Traduction: Caroline Goldschmid
Depuis plus de dix ans, René Schudel travaille avec un groupe d’apprentis au Greenfield Festival, le plus grand festival de rock et de métal de Suisse. «Nous devons montrer à quel point notre métier est passionnant et quelles sont les possibilités offertes par un apprentissage de cuisinier», explique René Schudel pour justifier son engagement. Avec plus de 1500 repas par jour pour la restauration des VIP, des équipes et des artistes et environ 80 000 visiteurs sur l’aérodrome d’Interlaken (BE), le catering du Greenfield Festival exige beaucoup des apprentis et de leurs coachs. Pour ces derniers, la mise en place du festival commence déjà cinq jours avant le début de la manifestation. Dès le premier jour, ils sont responsables de l’approvisionnement de l’équipe du festival.

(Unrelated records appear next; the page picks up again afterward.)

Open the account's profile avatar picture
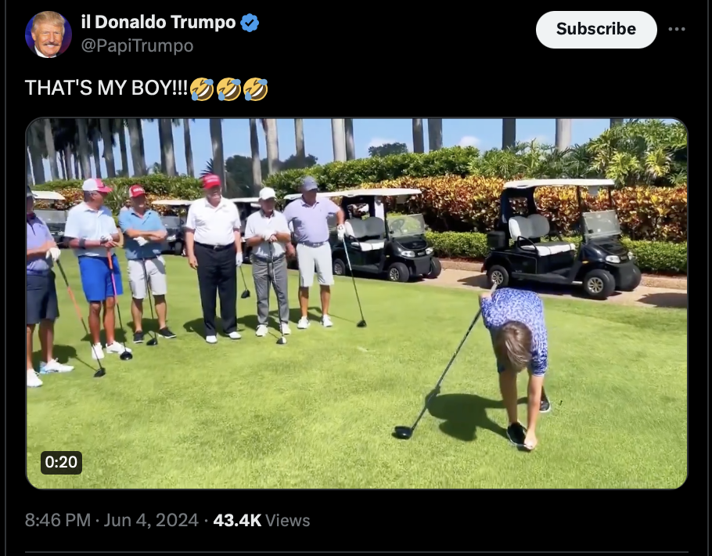The height and width of the screenshot is (556, 712). (49, 34)
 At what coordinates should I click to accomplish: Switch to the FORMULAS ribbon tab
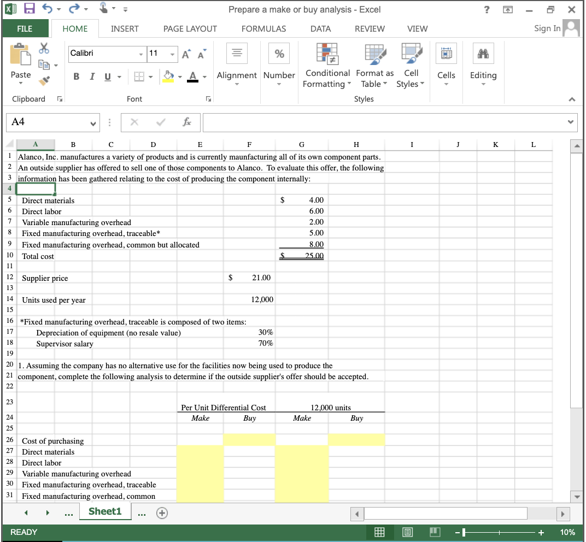(263, 28)
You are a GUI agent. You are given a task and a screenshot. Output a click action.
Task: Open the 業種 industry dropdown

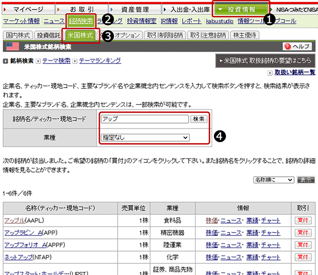(145, 138)
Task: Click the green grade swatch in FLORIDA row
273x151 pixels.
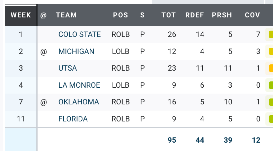Action: (271, 119)
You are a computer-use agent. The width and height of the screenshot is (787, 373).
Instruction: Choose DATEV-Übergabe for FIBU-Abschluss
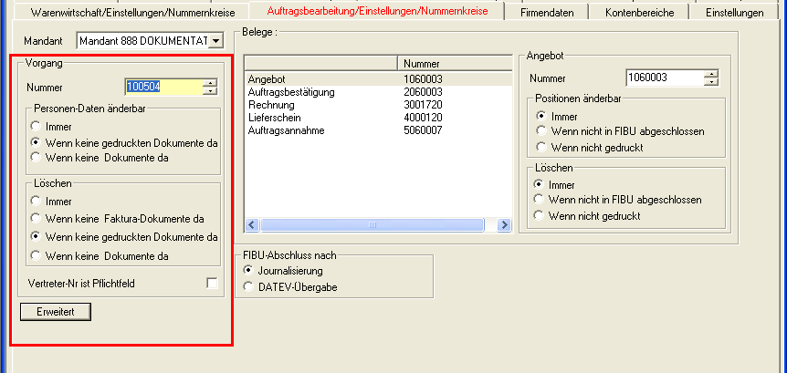pyautogui.click(x=248, y=286)
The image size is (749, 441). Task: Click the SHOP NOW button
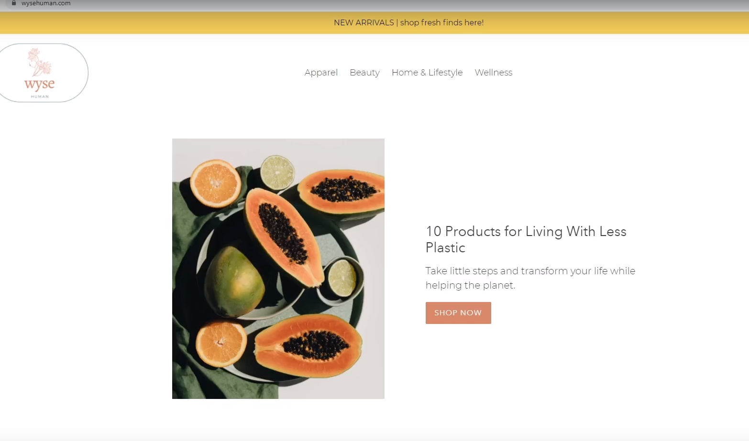point(458,313)
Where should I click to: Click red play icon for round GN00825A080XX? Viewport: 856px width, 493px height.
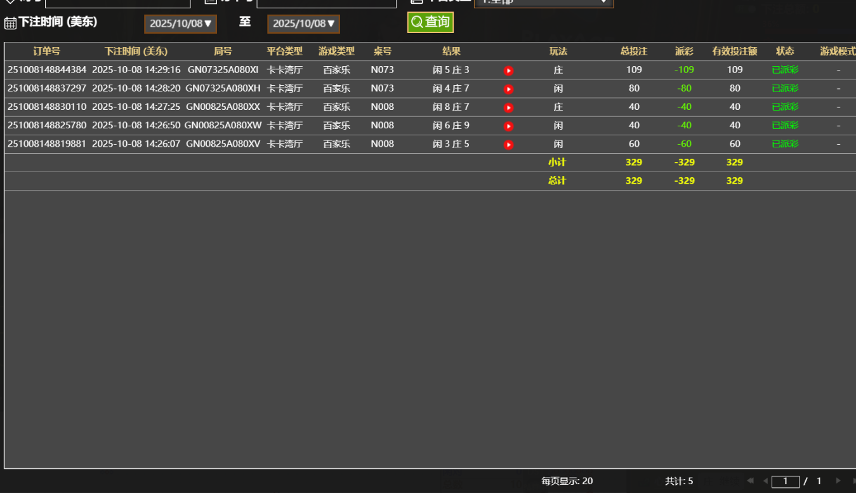(x=508, y=107)
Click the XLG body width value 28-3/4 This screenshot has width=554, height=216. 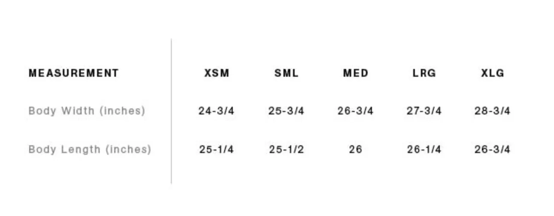[x=493, y=111]
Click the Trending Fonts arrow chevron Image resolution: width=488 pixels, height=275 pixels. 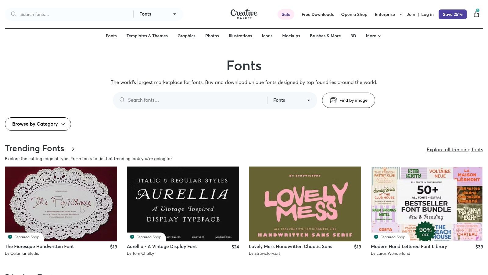[73, 149]
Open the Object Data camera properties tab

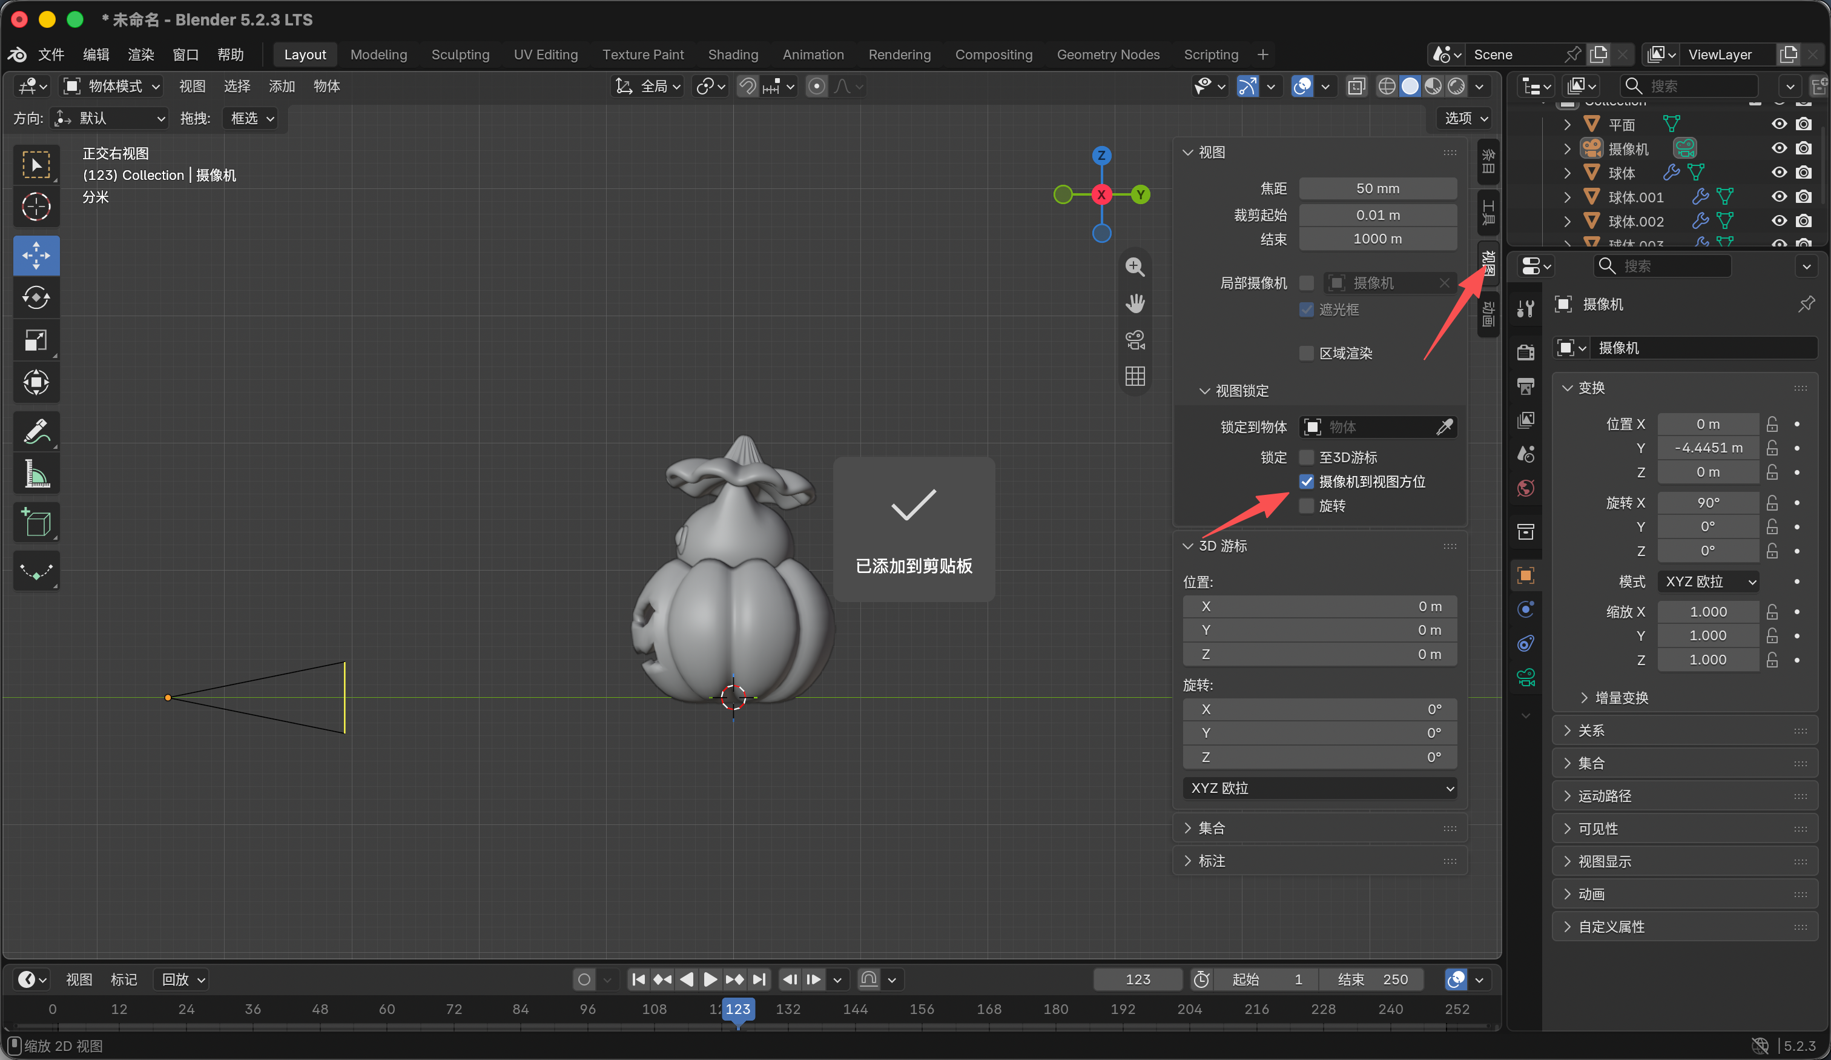tap(1525, 678)
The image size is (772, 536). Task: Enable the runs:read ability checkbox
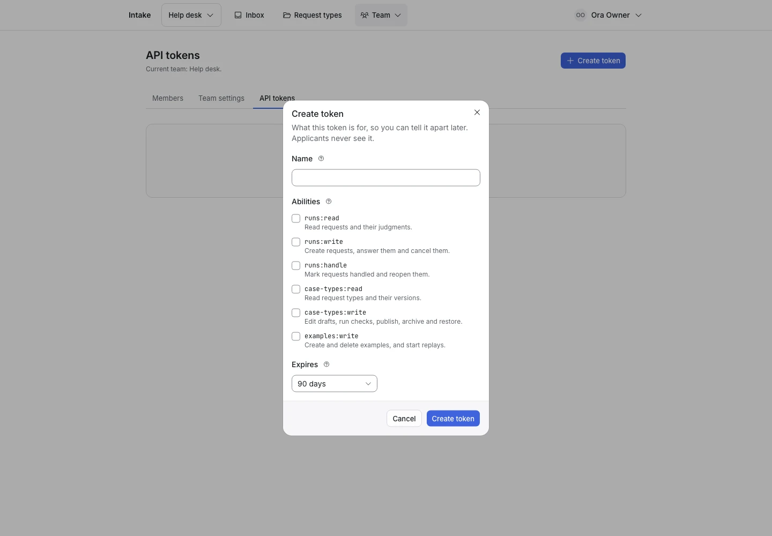point(296,218)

Le mercredi, les apprentis arrivent à l’aérodrome et participent aux derniers travaux de montage, puis ils commencent à cuisiner et à servir.
Une longue tradition
Les apprentis ont cuisiné et fait de la pâtisserie pour la première fois en 2015 à l’aérodrome d’Interlaken. A l’époque, le service traiteur était moins conséquent et il n’y avait pas de service de restauration VIP. La collaboration avec Hotel Gastro Union (HGU) existe depuis 2016. HGU s’occupe du casting des apprentis. Tous ceux qui souhaitent postuler doivent être membres d’HGU et avoir moins de 22 ans. En outre, l’organisation met à disposition une partie du matériel. Elle prend également en charge une grande partie des frais.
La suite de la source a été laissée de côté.